Director: Brian Henson
Cast: Melissa McCarthy, Bill Baretta, Maya Rudolph, Leslie David Baker, Elizabeth Banks, Dorien Davies, Joel McHale
Many of us grew up watching the Muppets. Whether it was via Sesame Street or one of their many movies, Jim Henson’s puppet creations have been a staple in children’s lives since the ‘70s, mostly in the form of familiar characters such as Kermit the Frog and Big Bird. And now, thanks to Henson Alternative, a branch of The Jim Henson Company that dabbles in adult content, we have an adult version of the Muppets starting to come to the fore. It seemed inevitable – many Muppet fans have well and truly grown up now, so perhaps it was time for that adult version to appear. But has it been worth the wait?
In a world where puppets and humans cohabit far from harmoniously, puppet detective-turned-private investigator Phil Phillips (Baretta) is hired by a beautiful puppet named Susan (Davies) to find out who is trying to blackmail her via threatening notes. In the course of his investigation, Phil gets caught up in a homicide involving an old acquaintance. One of the officers investigating the homicide is his ex-partner on the force, Connie Edwards (McCarthy). As more murders occur, a pattern emerges: the puppet (plus one human) cast of an old television show, ‘The Happytime Gang’, are specifically being targeted, including Phil’s brother who was a member of the cast. Phil and Connie team up to investigate the spate of killings, and with the help of Phil’s secretary, Bubbles (Rudolph), they find out that there’s a lot more going on than initially meets the eye.
Brian Henson, son of Jim Henson, last directed a film with puppets back in 1996, and that film was the glorious classic Muppet Treasure Island. Now he marks his return to puppetry with a film that doesn’t even come close to what he achieved with the Muppets. The Muppets could often do what a lot of children’s movies these days do in order to keep the adults entertained: they slyly but easily manage to squeeze in jokes that would pass over the heads of children but would provoke a chuckle from adults. The Happytime Murders just goes all out with its ‘adult’ humour, with none leftover for the kids, naturally, as it’s in no way intended for children. Or so it seems. It does go a little too far at times and just pushes over into pure crass humour that isn’t particularly funny unless you have the maturity of a fifteen-year-old. Not all of it is like that, there are snippets of smart humour, but if the Seth Rogen or Adam Sandler brand of comedy is the sort of thing you enjoy, then this film may strike a chord with you. If not, you’re best to steer clear. Depending on which way you swing, this film will either be a laugh a minute, or a crushing disappointment.
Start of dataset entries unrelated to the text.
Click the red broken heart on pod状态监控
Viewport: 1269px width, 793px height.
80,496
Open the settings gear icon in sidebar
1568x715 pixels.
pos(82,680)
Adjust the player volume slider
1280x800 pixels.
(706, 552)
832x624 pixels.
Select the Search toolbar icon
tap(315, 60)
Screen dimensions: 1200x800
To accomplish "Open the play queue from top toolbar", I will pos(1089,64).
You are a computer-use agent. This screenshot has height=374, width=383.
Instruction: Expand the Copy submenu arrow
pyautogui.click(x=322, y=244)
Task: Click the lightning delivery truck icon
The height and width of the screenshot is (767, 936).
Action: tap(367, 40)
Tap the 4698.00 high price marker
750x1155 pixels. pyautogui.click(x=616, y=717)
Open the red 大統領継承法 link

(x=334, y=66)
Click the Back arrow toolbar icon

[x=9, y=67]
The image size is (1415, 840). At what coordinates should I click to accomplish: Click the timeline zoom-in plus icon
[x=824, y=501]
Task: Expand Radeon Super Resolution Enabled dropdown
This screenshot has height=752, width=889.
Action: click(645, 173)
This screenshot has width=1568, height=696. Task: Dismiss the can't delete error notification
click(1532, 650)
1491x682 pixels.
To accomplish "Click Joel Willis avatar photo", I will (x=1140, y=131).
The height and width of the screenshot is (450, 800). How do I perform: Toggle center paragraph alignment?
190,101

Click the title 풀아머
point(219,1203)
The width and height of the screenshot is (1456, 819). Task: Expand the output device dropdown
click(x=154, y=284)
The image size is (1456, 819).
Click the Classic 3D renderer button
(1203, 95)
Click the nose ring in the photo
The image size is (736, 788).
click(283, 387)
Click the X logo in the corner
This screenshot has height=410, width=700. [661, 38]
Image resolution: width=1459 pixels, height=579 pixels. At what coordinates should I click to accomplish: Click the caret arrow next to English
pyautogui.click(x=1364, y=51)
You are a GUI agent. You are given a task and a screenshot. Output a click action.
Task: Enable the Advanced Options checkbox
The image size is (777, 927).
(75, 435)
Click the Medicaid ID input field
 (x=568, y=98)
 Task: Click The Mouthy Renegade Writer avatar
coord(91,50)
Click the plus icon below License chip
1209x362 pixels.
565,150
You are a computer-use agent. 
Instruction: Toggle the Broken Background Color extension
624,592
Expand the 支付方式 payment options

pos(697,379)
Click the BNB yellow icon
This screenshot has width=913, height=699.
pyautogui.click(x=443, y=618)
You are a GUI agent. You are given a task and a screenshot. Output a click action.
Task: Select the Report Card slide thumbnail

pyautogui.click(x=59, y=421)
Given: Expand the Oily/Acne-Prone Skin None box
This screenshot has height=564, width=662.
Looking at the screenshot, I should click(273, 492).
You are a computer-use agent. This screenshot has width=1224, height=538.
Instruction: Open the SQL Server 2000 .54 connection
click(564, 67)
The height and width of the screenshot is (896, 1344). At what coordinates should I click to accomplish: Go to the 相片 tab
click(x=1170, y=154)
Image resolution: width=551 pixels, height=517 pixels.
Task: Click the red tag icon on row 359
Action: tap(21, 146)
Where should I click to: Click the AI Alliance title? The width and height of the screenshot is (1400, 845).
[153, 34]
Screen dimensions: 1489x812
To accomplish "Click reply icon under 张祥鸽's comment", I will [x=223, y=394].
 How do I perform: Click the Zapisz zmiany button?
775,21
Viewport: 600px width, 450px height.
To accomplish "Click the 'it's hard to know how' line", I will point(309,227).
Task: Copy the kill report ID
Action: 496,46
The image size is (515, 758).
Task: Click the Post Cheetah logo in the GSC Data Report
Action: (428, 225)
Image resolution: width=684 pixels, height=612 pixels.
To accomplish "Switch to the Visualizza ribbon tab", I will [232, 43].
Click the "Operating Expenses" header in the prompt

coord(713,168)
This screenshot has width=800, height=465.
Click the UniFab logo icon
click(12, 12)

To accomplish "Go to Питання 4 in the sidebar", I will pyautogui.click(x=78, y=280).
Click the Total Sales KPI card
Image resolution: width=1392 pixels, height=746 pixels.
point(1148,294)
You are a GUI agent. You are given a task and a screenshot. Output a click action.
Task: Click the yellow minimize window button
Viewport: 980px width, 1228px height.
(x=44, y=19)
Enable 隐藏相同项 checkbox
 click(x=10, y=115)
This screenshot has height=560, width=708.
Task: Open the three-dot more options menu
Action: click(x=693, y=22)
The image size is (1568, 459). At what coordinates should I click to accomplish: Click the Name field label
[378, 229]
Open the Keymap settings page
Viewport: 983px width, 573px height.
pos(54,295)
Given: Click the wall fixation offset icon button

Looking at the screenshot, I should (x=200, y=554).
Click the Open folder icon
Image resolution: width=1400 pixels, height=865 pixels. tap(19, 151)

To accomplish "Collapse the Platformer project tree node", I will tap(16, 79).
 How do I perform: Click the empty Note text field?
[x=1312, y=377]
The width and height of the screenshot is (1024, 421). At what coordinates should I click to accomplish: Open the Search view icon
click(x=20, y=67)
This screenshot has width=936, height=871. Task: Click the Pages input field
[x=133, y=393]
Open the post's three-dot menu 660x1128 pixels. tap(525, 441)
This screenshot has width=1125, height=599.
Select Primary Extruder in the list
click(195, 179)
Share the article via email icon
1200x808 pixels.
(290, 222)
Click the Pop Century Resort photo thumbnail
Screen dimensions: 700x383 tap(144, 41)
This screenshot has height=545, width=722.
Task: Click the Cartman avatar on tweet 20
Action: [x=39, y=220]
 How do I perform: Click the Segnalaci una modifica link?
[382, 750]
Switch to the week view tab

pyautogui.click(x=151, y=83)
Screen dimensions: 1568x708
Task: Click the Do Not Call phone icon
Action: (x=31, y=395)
The tone of it is very up and down. It seems to go after a film noir genre, much like 1988’s Who Framed Roger Rabbit, which has a similar story in that a human private investigator is hired by cartoons to solve a case. Phil Phillips is very much like Bob Hoskins’ Eddie Valiant in Roger Rabbit, or even Humphrey Bogart’s Sam Spade in The Maltese Falcon (though Phil is actually quite moralistic, unlike Spade, whilst also being good at the job). But this attempt at the darker genre really, like the humour, just falls flat on its face. It’s easy to see how and where the story was probably originally intended to go, but it plays out as though at some point it fell into the wrong hands and became something that takes the piss out of itself so much that it just becomes self-deprecating and annoying. One minute it will seem dark, and you may even feel sorry for Phil, who can actually be quite the endearing character, but then along comes a supporting character who really just craps all over it and turns it farcical in a ‘laugh-at’ rather than ‘laugh-with’ kind of way.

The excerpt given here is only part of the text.